- **ABOUT THIS EXERCISE**
Transcribe the listing below only from the line with "Where should I click to: Click the purple" up to and including the line with "This screenshot has width=1161, height=653.".

- **DATA PROVIDED**
┄┄┄┄┄┄┄┄┄┄

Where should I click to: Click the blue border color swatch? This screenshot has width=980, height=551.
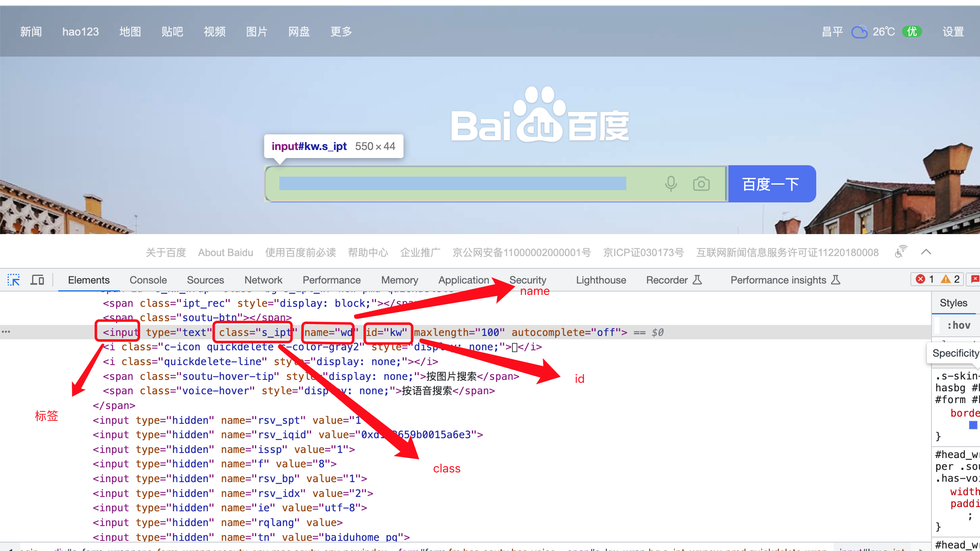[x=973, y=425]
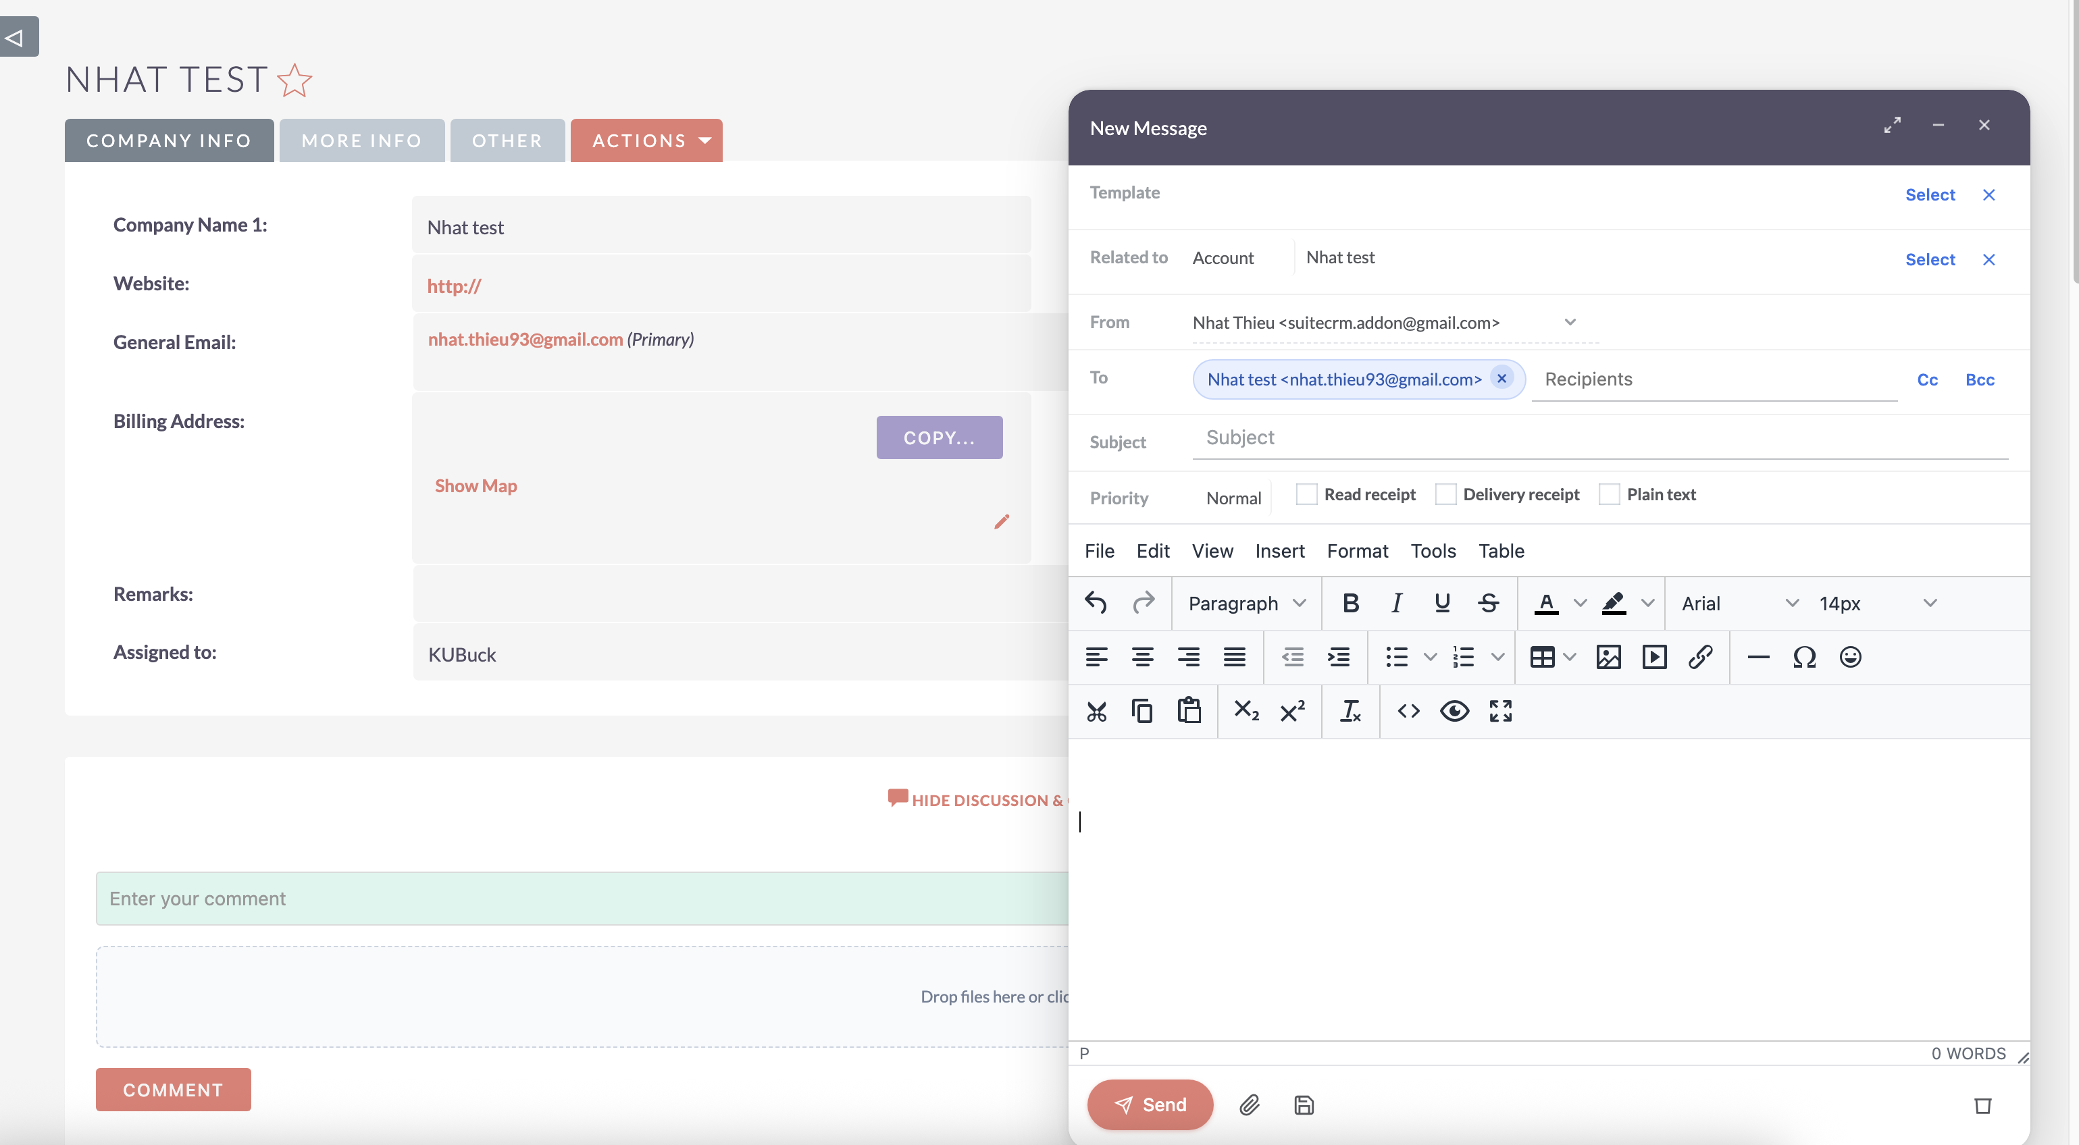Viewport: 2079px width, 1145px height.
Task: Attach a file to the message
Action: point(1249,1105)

┄┄┄┄┄┄┄┄┄┄

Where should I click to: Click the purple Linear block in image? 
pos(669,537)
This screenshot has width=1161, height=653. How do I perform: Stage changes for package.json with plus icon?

┄┄┄┄┄┄┄┄┄┄

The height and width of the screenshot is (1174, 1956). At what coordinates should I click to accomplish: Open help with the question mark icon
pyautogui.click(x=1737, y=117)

┄┄┄┄┄┄┄┄┄┄

- **EXERCISE RESULT**
Where should I click to: Click the purple Linear block in image? 
pos(669,537)
This screenshot has width=1161, height=653. How do I perform: Stage changes for package.json with plus icon?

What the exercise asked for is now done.